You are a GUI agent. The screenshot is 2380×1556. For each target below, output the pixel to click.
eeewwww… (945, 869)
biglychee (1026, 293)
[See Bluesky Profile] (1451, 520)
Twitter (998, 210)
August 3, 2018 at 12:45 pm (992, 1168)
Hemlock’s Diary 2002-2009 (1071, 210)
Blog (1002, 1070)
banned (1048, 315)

•••

### Exercise prompt
Copy out the entire material exactly.

### Exercise response
You are a GUI agent. The screenshot is 2380×1556. For each target below, output the pixel to click.
eeewwww… (945, 869)
biglychee (1026, 293)
[See Bluesky Profile] (1451, 520)
Twitter (998, 210)
August 3, 2018 at 12:45 pm (992, 1168)
Hemlock’s Diary 2002-2009 (1071, 210)
Blog (1002, 1070)
banned (1048, 315)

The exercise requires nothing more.